Work item: Every entry must appear in the answer exactly as it does here.

————————

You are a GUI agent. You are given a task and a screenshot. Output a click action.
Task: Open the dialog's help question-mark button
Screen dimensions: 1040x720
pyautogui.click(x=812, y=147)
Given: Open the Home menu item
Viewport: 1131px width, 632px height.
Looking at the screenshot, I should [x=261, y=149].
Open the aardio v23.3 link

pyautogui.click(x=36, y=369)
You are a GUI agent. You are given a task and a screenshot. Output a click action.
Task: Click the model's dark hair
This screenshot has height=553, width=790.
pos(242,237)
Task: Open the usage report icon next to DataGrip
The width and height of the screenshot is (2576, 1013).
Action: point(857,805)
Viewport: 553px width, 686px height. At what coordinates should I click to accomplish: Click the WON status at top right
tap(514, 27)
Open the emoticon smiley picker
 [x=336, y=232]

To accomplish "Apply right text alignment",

————————

Expected answer:
You are a GUI agent. You are given a task and a screenshot. Output a click action.
Task: Open the dialog's help question-mark button
Screen dimensions: 1040x720
pyautogui.click(x=812, y=147)
Given: Open the Home menu item
Viewport: 1131px width, 632px height.
Looking at the screenshot, I should [x=261, y=149].
Open the aardio v23.3 link

pyautogui.click(x=36, y=369)
You are a GUI agent. You are given a task and a screenshot. Output a click action.
Task: Click the model's dark hair
This screenshot has height=553, width=790.
pos(242,237)
Task: Open the usage report icon next to DataGrip
The width and height of the screenshot is (2576, 1013).
Action: point(857,805)
Viewport: 553px width, 686px height. At what coordinates should I click to accomplish: Click the WON status at top right
tap(514, 27)
Open the emoticon smiley picker
 [x=336, y=232]

To accomplish "Apply right text alignment",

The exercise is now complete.